The lawsuit states that Police Department personnel accosted the Freemans while the couple was at Emancipation Garden peacefully protesting raises that Turnbull had initiated and the Senate had approved for themselves. Without warning, the suit says, the officers touched or grabbed Yvonne Freeman in an offensive and unwarranted manner, and that she was shocked and frightened and tried to pull away.
Gittens, who was dressed in plainclothes and failed to identify himself, and other officers handled Yvonne Freeman roughly, the suit states, ripping her clothing and tearing her jewelry off. Officers lifted her bodily in the air causing her to lose a shoe, the suit says.
She was then publicly handcuffed and made to walk without her shoe to a police car which took her against her will to the nearby police station. (See "Freemans file lawsuit against VIPD officers".)
The suit further states that Harry Freeman was violently assaulted by police when he went to his wife's aid.

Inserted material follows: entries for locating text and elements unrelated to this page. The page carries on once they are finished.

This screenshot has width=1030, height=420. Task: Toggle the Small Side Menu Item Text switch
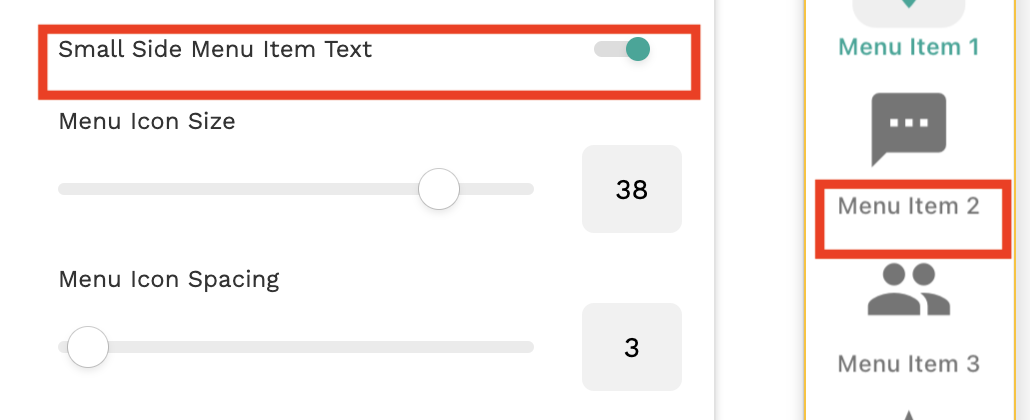624,49
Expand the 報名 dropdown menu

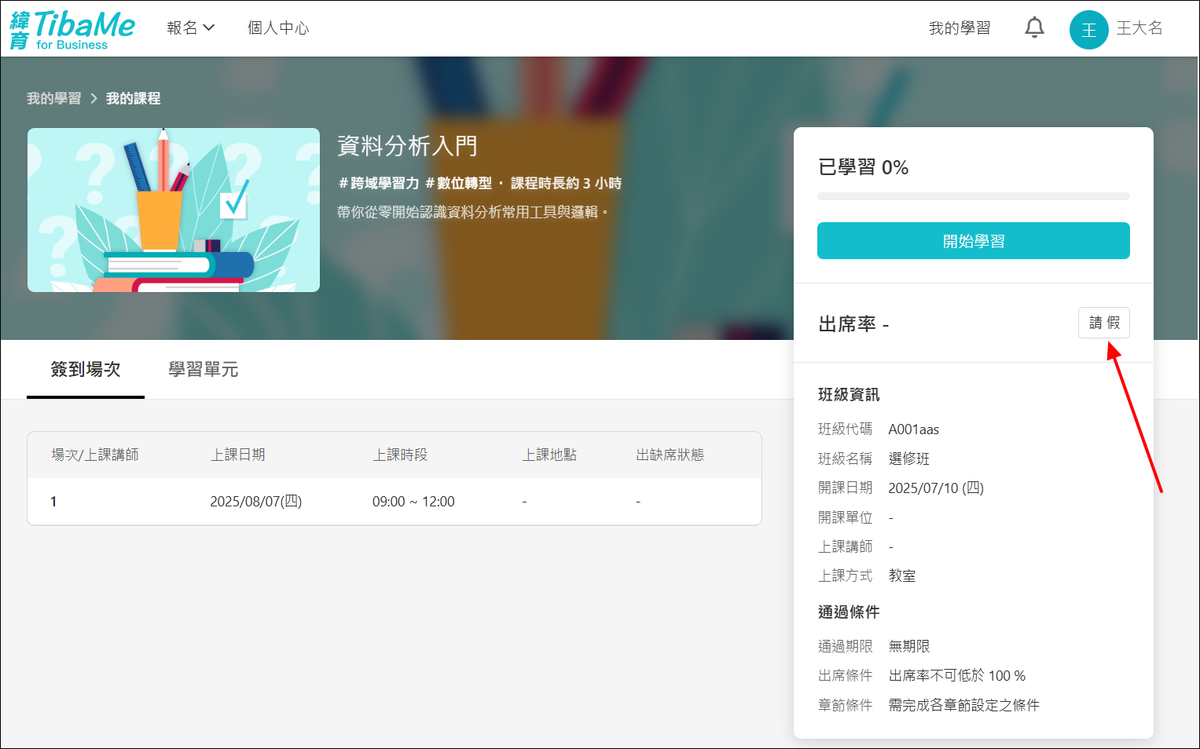click(x=191, y=28)
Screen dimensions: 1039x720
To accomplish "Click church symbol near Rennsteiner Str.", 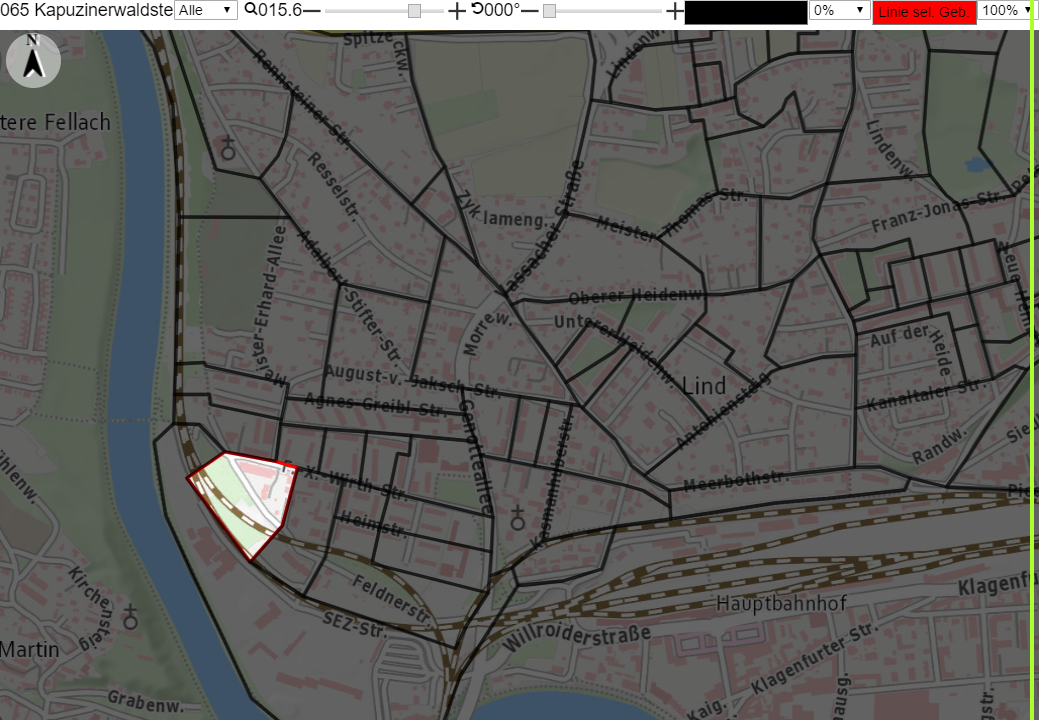I will (x=228, y=148).
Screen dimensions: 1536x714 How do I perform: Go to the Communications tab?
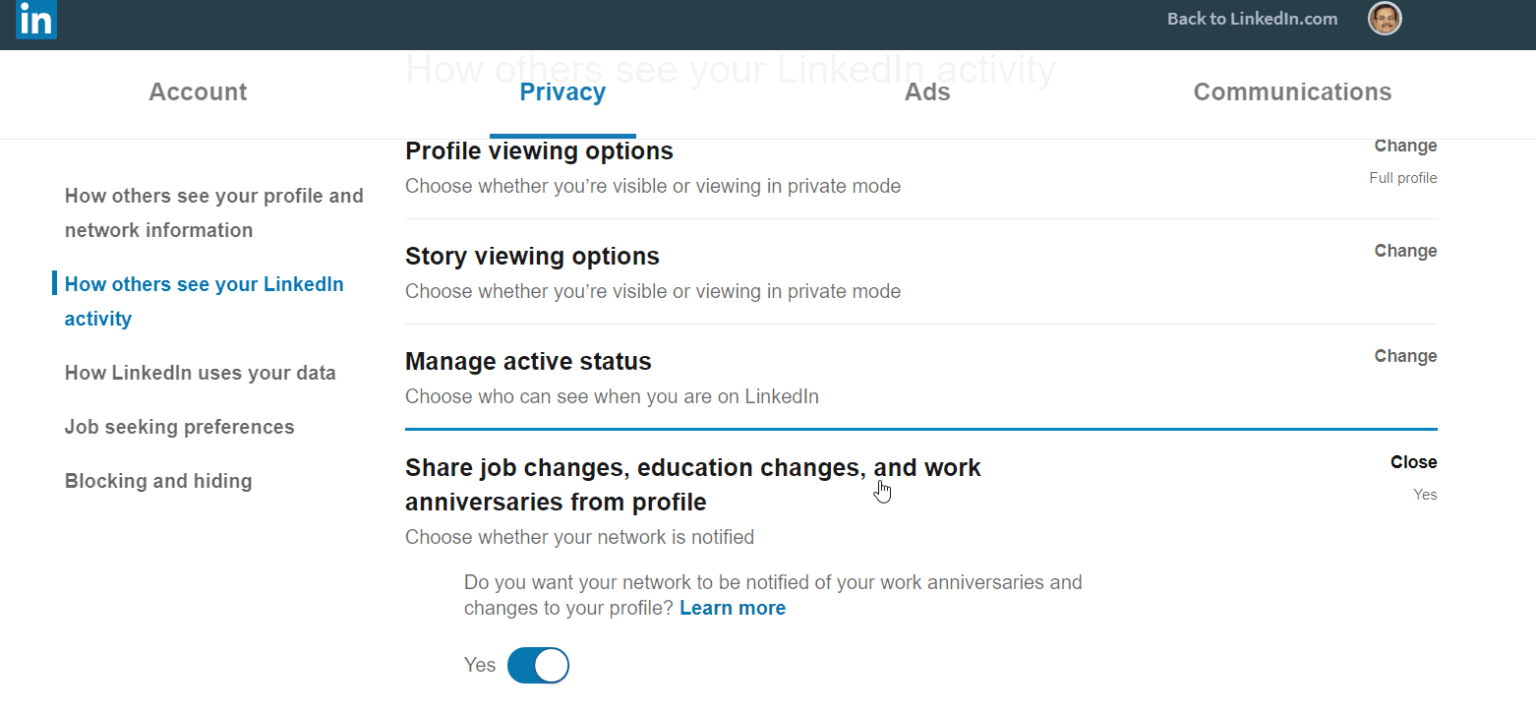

A police office struck him in the head with a baton or other hard object and he, too, was forcibly taken to the police station, the suit says, despite his protestations to officers that he suffers from claustrophobia.
At the police station, after being confined against his will, Freeman was released, while his wife was charged with aggravated assault and resisting arrest, the suit says. The charges were dropped by Territorial Court Judge Brenda Hollar for lack of probable cause.

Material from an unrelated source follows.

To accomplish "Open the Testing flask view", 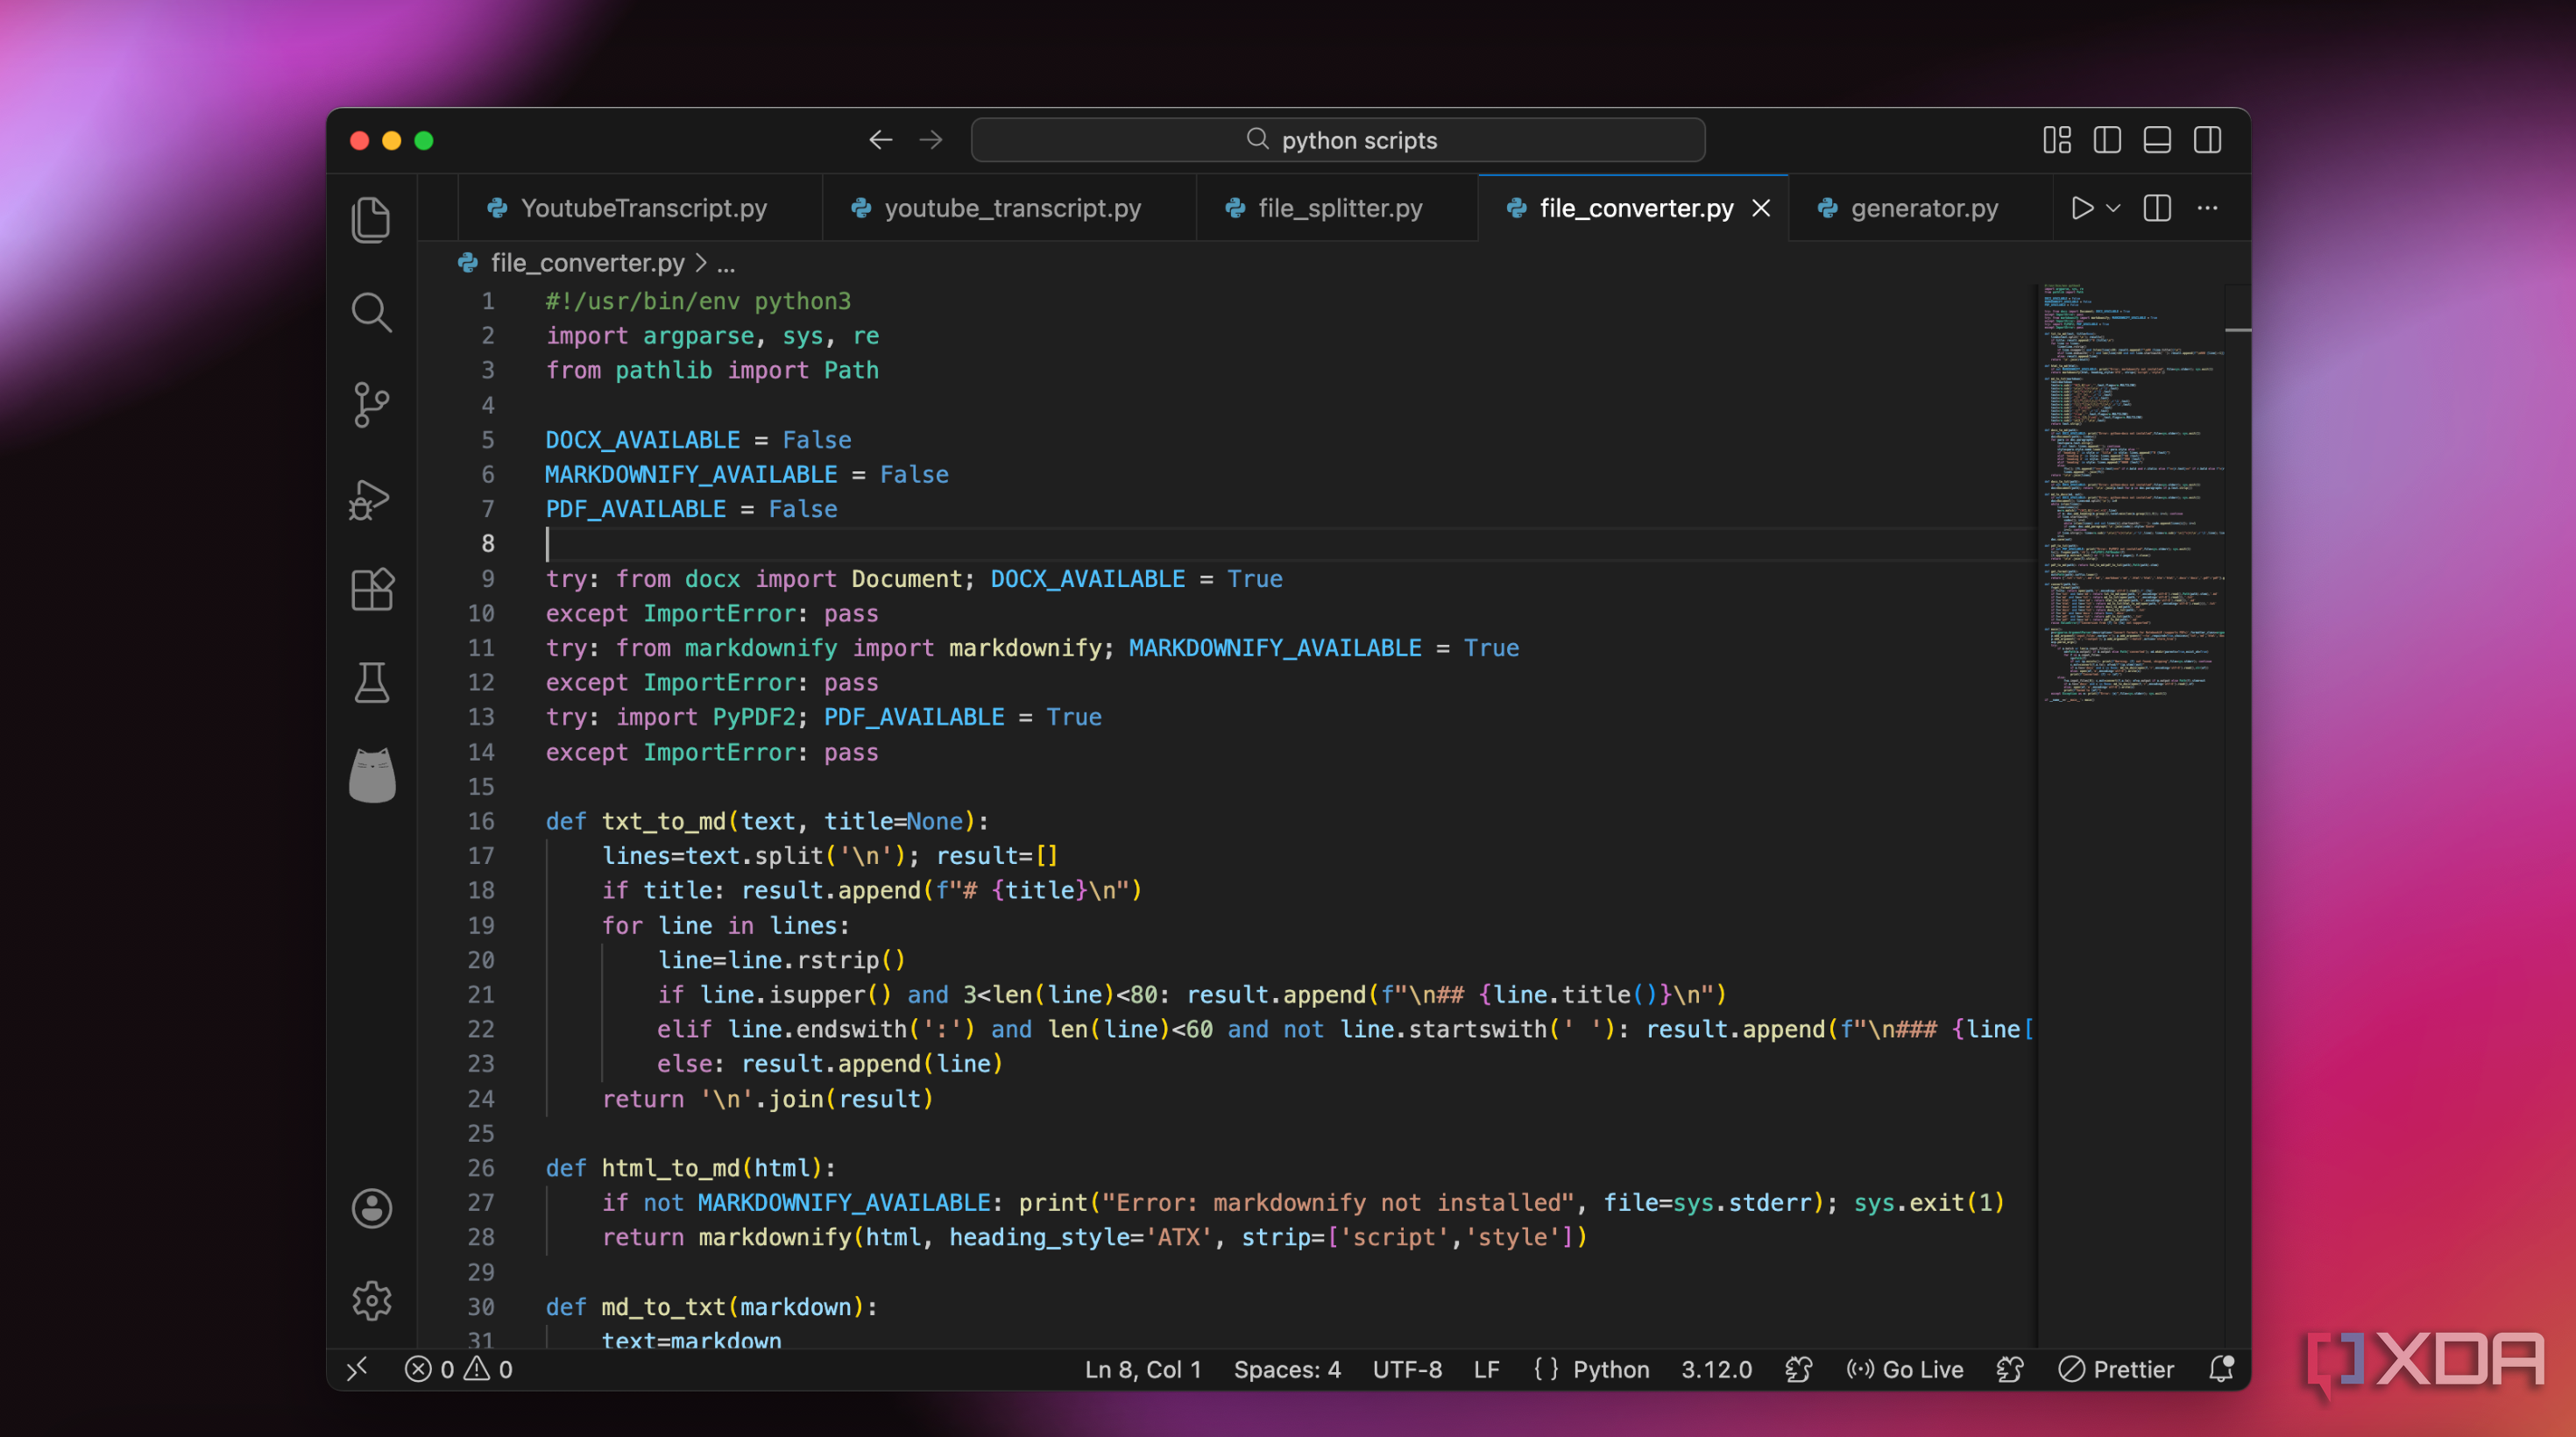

The Freemans' suit states that the police "deprived the plaintiffs of their constitutionally protected rights" of assembly, freedom of speech and due process of law; and from unreasonable search and seizure, illegal arrest and detention, and cruel and unusual punishment.
As a result of their experience, the suit says, Yvonne Freeman suffered bruising pain, neck and back injuries; and Harry Freeman suffered a head injury, laceration, bruising and pain, and continues to experience vision problems as a result of the blow to the head.